Prosecutorial misconduct is rampant in the criminal justice system.  From intimidating witnesses, to hiding exculpatory information, to anonymously blogging to influence jurors, to spying on criminal defense attorneysto knowingly putting on false testimony, all the way to setting up innocent men. It’s seriously depressing.

Just as depressing as the widespread misconduct itself is the fact that nothing is being done about it. Prosecutors are immune from being sued, convictions affected by misconduct routinely get affirmed because courts find that the misconduct was not “prejudicial,” and nothing ultimately happens to the wrongdoers. They generally keep their jobs, without even a smack on the hand.

Although there’s an office assigned to look into prosecutorial misconduct, called the Office of Professional Responsibility (“OPR”), that office almost never takes any action against bad prosecutors and keeps its findings private. OPR is such a joke that it often rejects even the rare judicial finding of prosecutorial misconduct. One study showed that during a three-year period, there were 60 cases of serious judicial criticisms or findings of misconduct and yet OPR found no wrongdoing by any of these prosecutors.

Instead of taking action against bad prosecutors, it was just publicly announced that OPR will be investigating Secretary of Labor Alex Acosta for his handling of the Jeffrey Epstein case ten years ago when Acosta was the U.S. Attorney in South Florida. For those of us who care about real prosecutorial misconduct, this news is truly absurd.{mosads}

While OPR does nothing in cases in which prosecutors send innocent people to jail, it is going to rev up its engines to look at an old plea agreement that ensured that a criminal went to prison and had to register as a sex offender — because there are critics who say that the prison sentence was not long enough.

This is not prosecutorial misconduct. No judge has found misconduct; no one has alleged (nor could they) that Alex Acosta had any unethical, improper, or illegal motive when he approved of the deal that sent a sex-offender to prison. These are historically very difficult cases to win and Acosta made sure Jeffrey Epstein ended up a convicted felon.

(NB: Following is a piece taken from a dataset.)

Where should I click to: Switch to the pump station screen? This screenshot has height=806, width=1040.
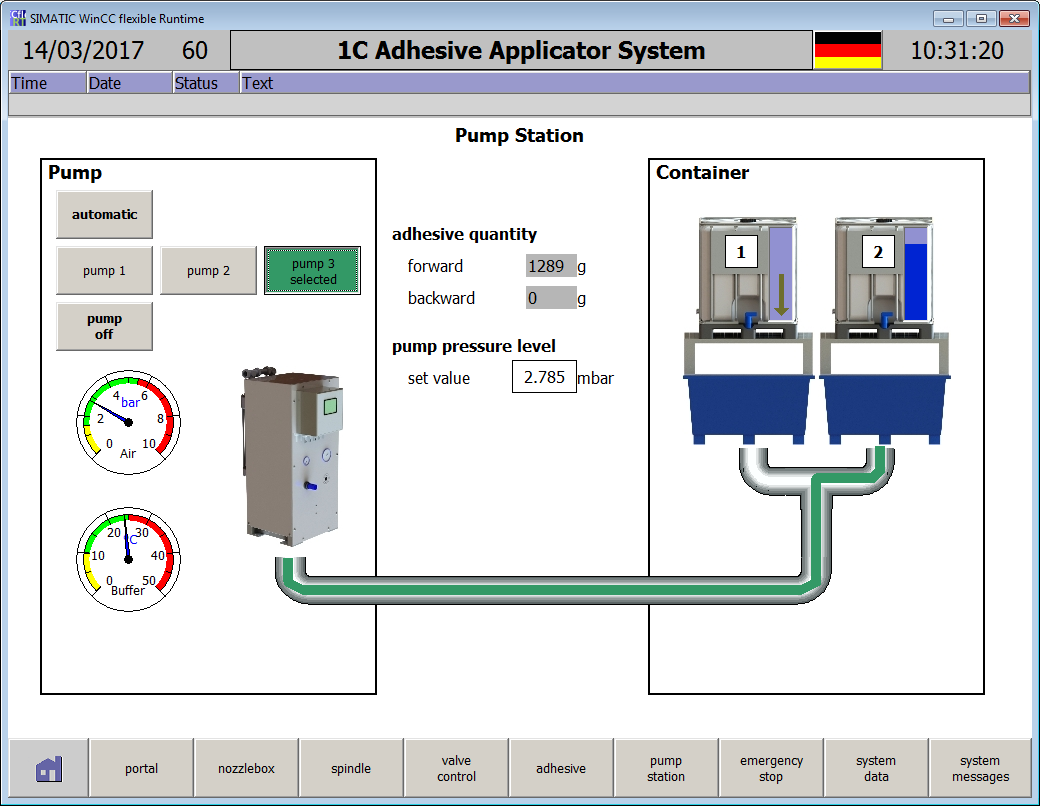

Was the 13-month prison sentence too lenient? It sure seems like it, and it’s easy to scream about it from the sidelines, but once people hear that many of the victims either had credibility issues, were refusing to testify, or were even going to testify for Epstein, people’s views start to change. But that’s all beside the point. Striking a plea deal in good faith isn’t prosecutorial misconduct.

I should know, as I’ve spent my entire career fighting prosecutorial misconduct. Acosta on the other hand was known for being tough but ethical and fair during his time as U.S. Attorney. I can attest to this, as Acosta and I were adversaries on numerous cases during his four years in that role. Whether my client’s cases turned out well or not for them, I always found Acosta to be open-minded, engaging, fair, and tough.

If Congress and the courts care about true prosecutorial misconduct, there are a number of steps that can be taken. Allow victims of misconduct to be able to sue misbehaving prosecutors for intentional misconduct. Allow defendants to recover their attorney’s fees when misconduct occurs. Suppress evidence obtained as a result of misconduct. Reverse convictions obtained after misconduct is exposed. Once these things are done, once there is a real disincentive to committing prosecutorial misconduct, it will stop. Until then, it will be business as usual.

One thing that won’t stop real prosecutorial misconduct is going after the good guys like Acosta, a lifelong public servant, because he did what he thought was the right thing ten years ago by cutting a deal, sending a bad man to prison. All this investigation will do is politicize plea agreements and incentivize prosecutors to ignore the right thing and instead play to how the media might later spin and second-guess their professional behavior. 

David Oscar Markus is criminal defense attorney at Markus/Moss in Miami. He is a magna cum laude graduate of Harvard Law School. He tries criminal cases and argues criminal appeals throughout the country. Follow him on Twitter @domarkus.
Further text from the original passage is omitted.